AMD Radeon GIM Open Source KVM Host Driver
Every discussion with AMD about graphics virtualization touches on the fact that AMD has what it believes is a superior hardware GPU virtualization solution based on SR-IOV.
The heavy-hitting slide in the presentation was the GIM Open Source KVM host OS driver. GIM stands for Guest Interface Manager. The key here is that AMD is offering another component in the stack as open source. AMD’s approach to GPU virtualization is very different compared to NVIDIA where NVIDIA charges companies premiums both for hardware and then its GRID software.
We asked AMD about a feature like nvidia-docker which is an awesome tool for using GPUs with containers. AMD said they realize that containers are an important part of the ecosystem, but we did not get a timeline for a similar feature.
AMD Radeon Pro Software Adrenalin Edition
The first feature that the AMD Radeon team highlighted is that it will have quarterly driver updates in 2018. The updates will be on the second Wednesday of the second month of each quarter.
Beyond the driver update schedule, there are a number of new features that AMD is highlighting in the update mostly focusing on the Radeon ProRender feature.
A large market for the AMD Radeon professional series GPUs is professional rendering where vendor-specific enhancements can make a huge difference in workflows.
The slide is fairly self-explanatory, the big one here is that the AMD Radeon team is bringing macOS support for Autodesk Maya and Blender.
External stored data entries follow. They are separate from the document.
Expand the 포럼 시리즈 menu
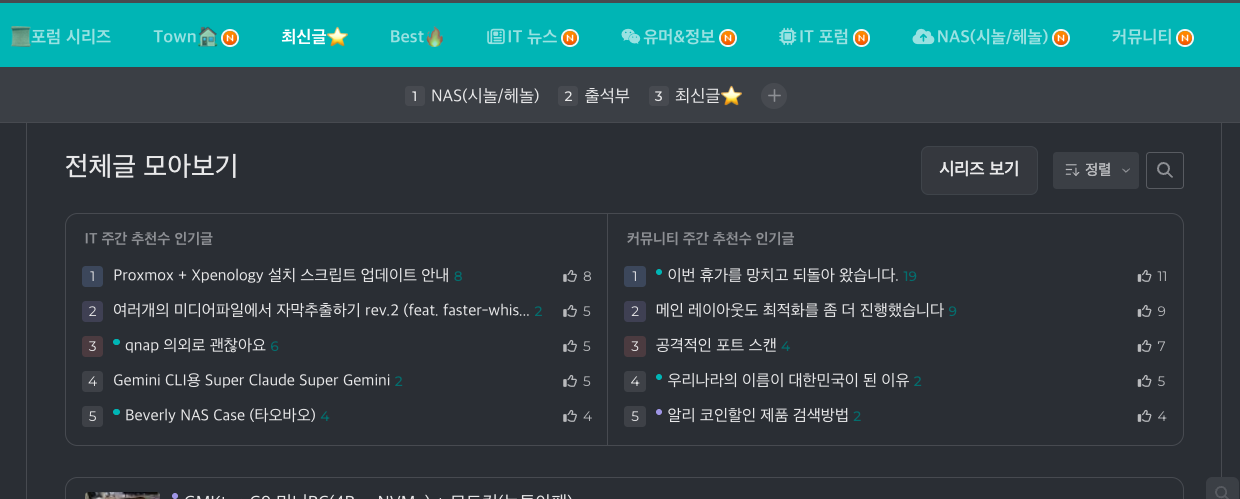 coord(61,37)
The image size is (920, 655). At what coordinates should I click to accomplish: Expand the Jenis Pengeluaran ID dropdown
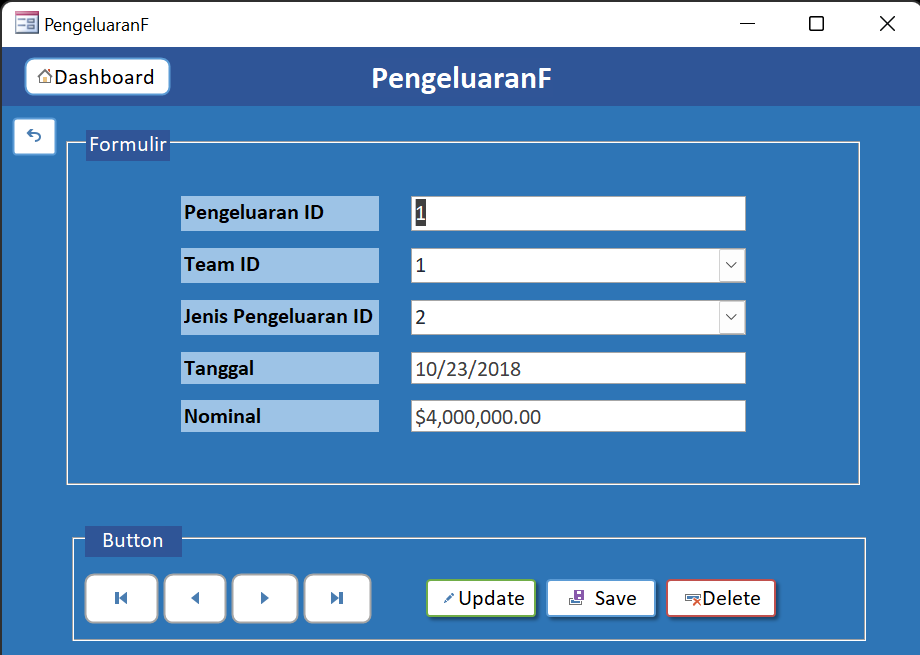(x=731, y=317)
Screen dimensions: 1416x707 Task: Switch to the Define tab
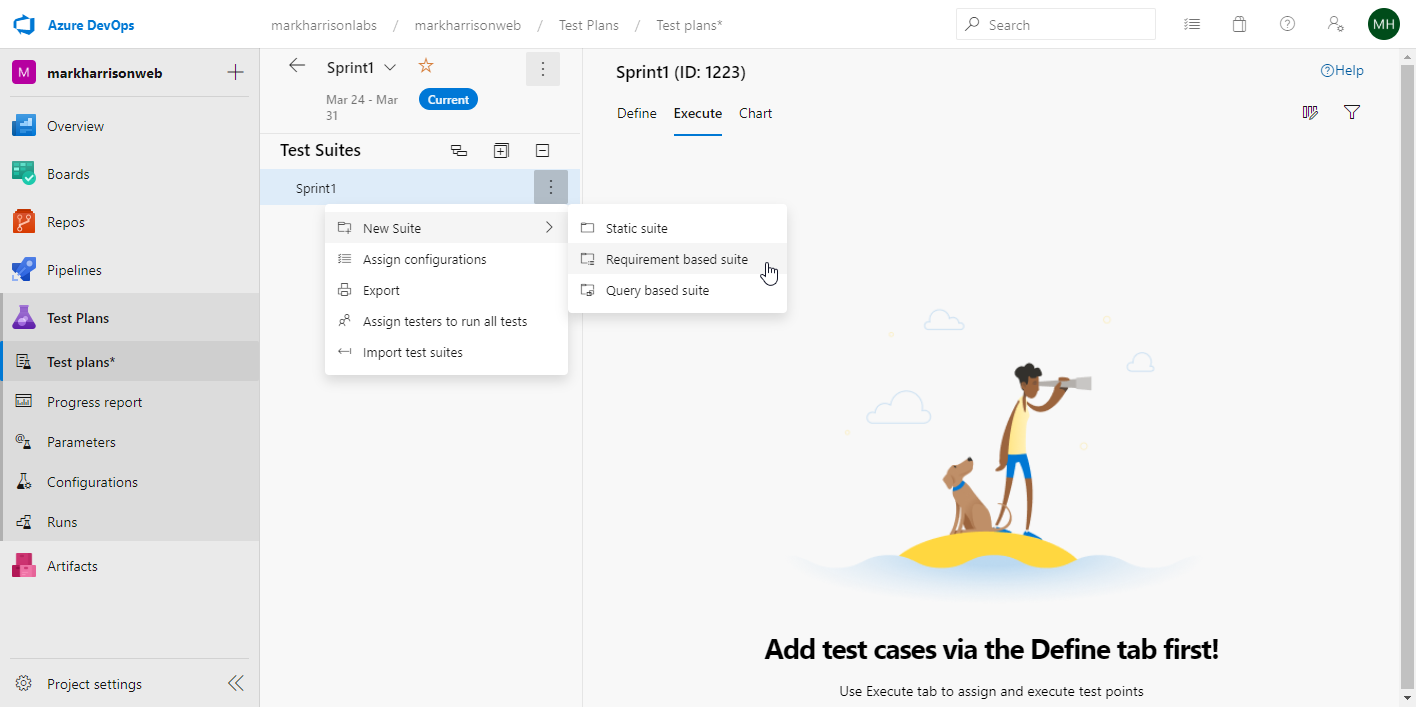(x=636, y=113)
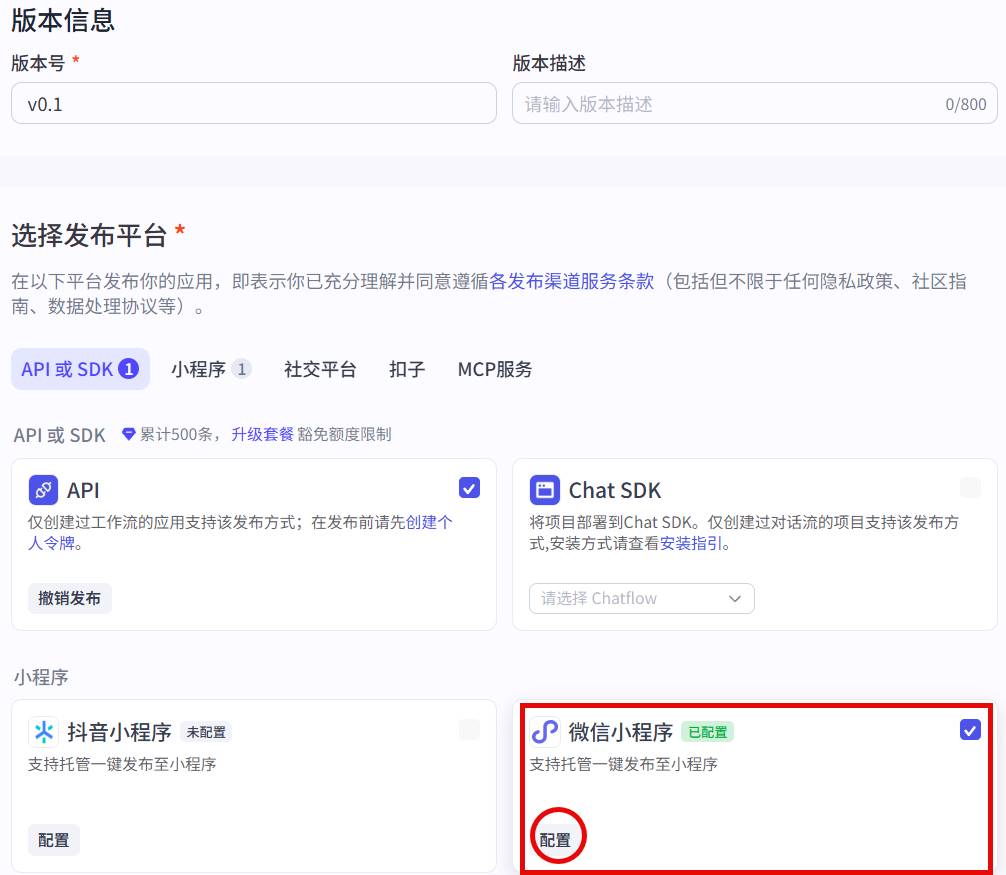Open the 扣子 tab

pos(407,369)
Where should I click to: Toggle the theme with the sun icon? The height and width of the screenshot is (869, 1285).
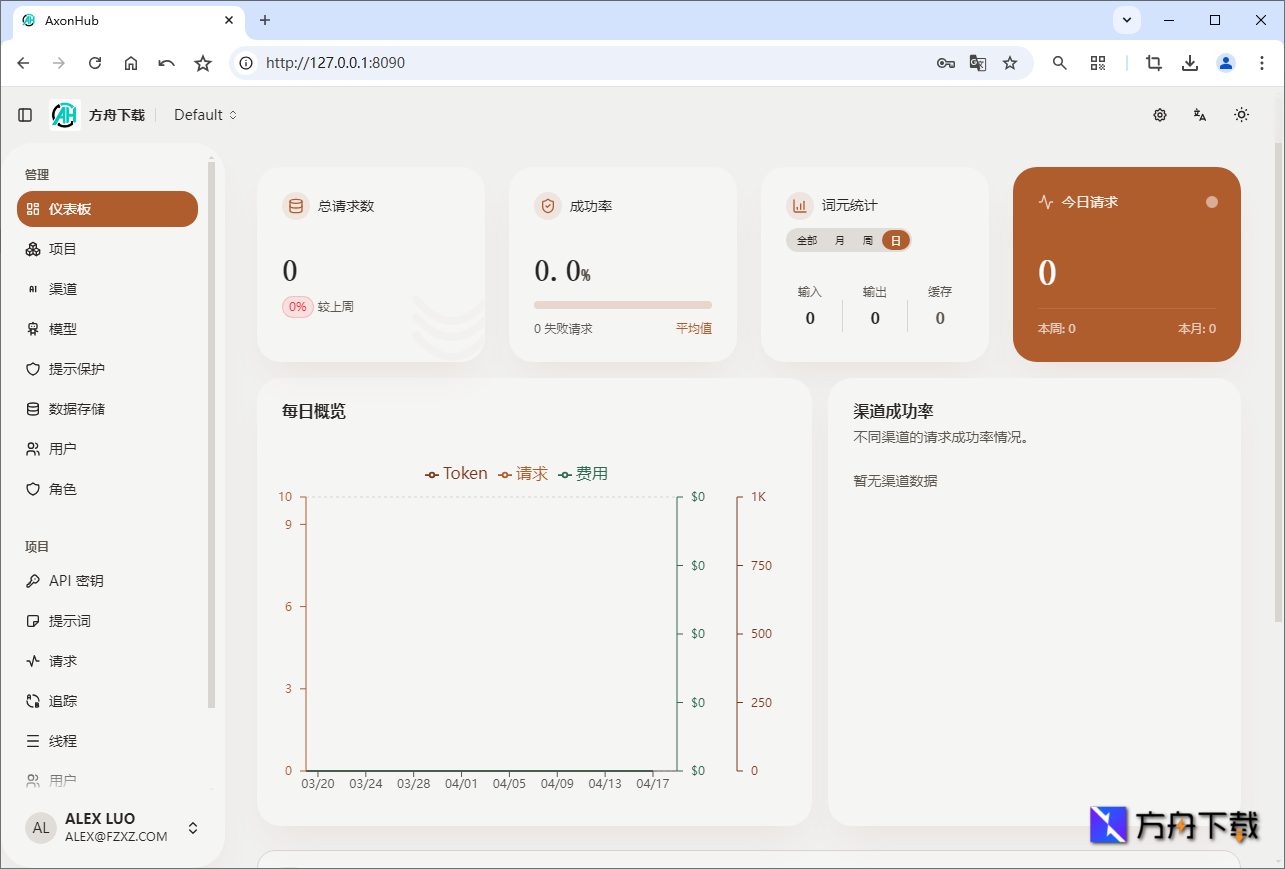1241,114
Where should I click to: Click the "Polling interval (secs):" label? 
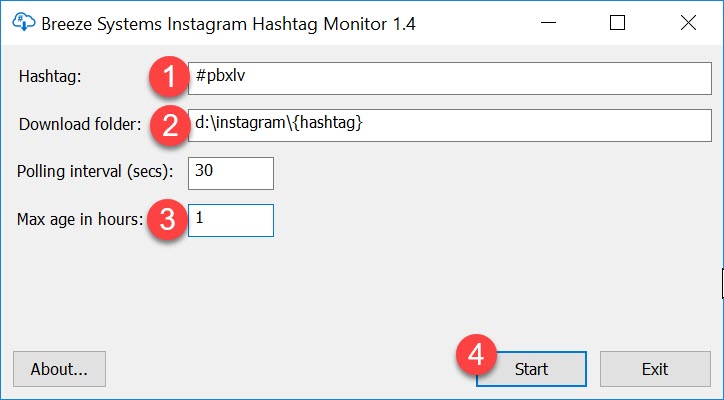point(96,171)
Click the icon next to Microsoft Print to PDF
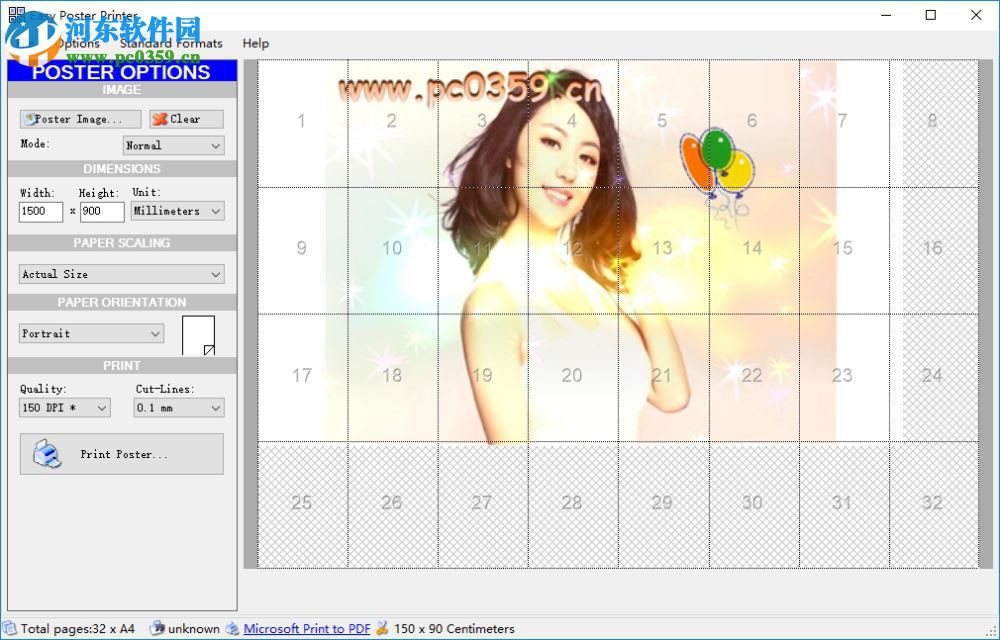This screenshot has width=1000, height=640. coord(232,629)
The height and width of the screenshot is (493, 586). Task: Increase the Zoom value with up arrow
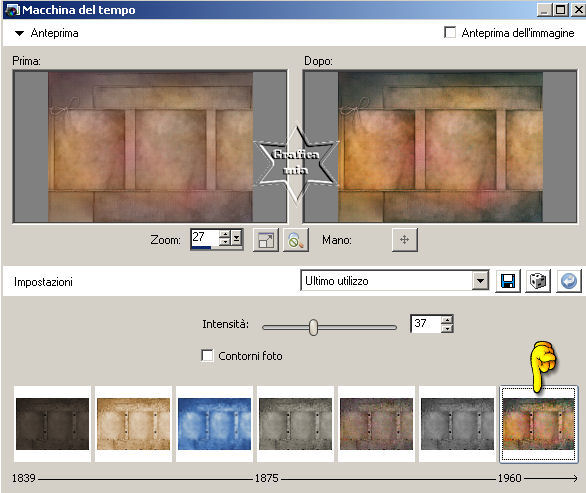225,234
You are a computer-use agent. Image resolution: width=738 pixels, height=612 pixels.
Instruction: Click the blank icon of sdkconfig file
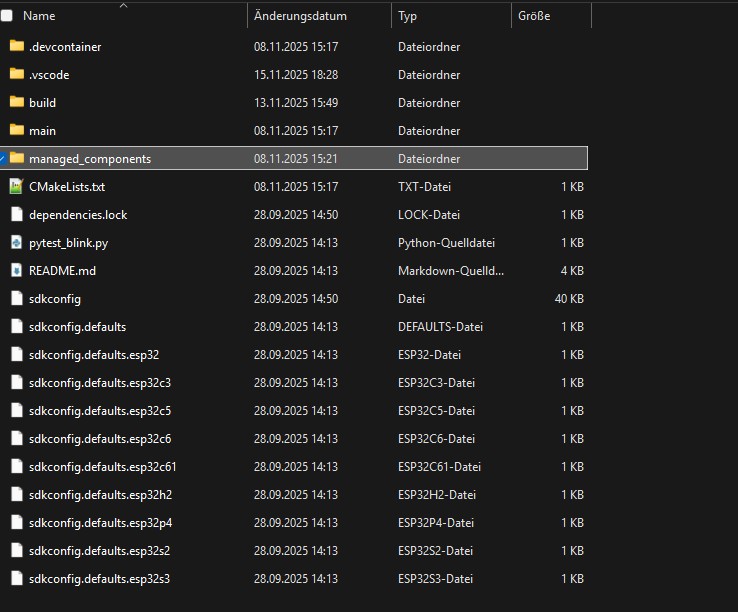point(16,298)

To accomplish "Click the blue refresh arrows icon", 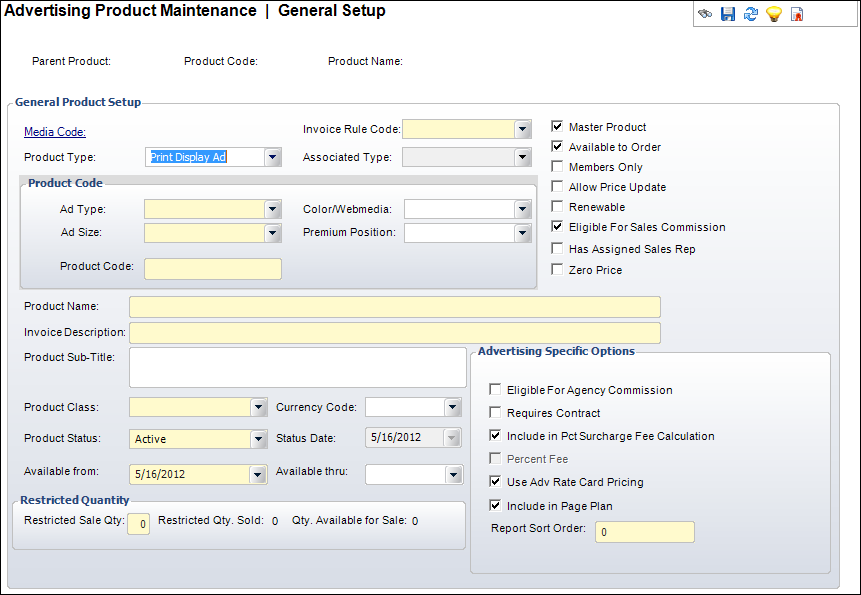I will click(x=751, y=14).
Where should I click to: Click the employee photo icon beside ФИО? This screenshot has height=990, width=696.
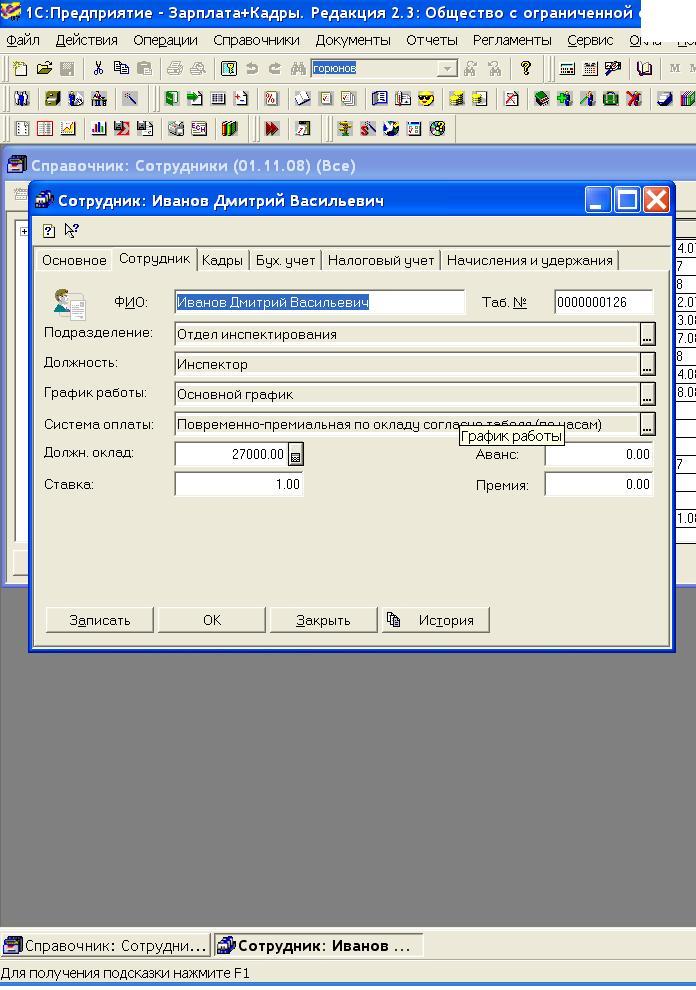(x=70, y=303)
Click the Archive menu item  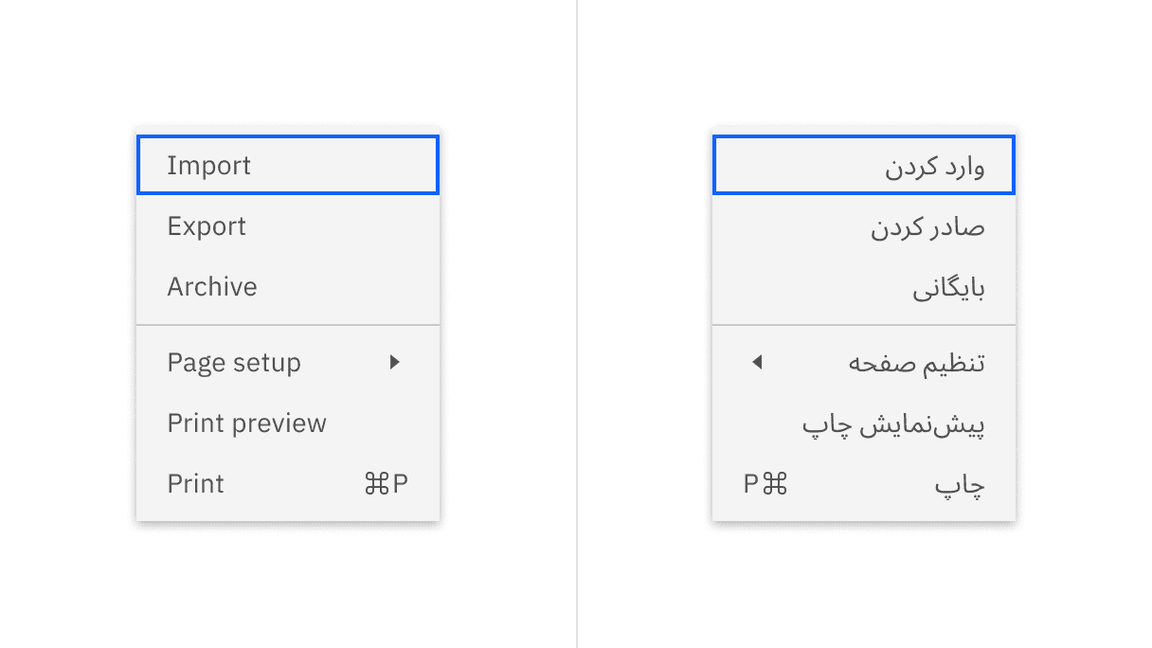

This is doubly important with new Mac Pro’s using AMD graphics.
One of the key features is viewport denoising in Blender. The denoising feature is hard to see from this picture but it is the difference between the top and bottom portions of the image.
One of the cool features is that you can now import CAD drawings to game engines and render them for VR with Game Engine Importer. If you are modeling and want to see your creation in VR, this will simplify the workflow.
Final Words
Overall some big changes. We are very excited to see AMD heading in a different direction from NVIDIA on the virtualization side as that market needs increased competition. At the same time, we eagerly await an amd-docker functionality for containerized AMD GPU orchestration. We hope AMD comes out with this soon.
When will we see VMWare Horizon VDI support for AMD’s current-gen cards, or is there a better solution for GPU-accelerated Windows VDI? Or should I be looking at GPU-accelerated Linux VDI given AMD’s new KVM host driver?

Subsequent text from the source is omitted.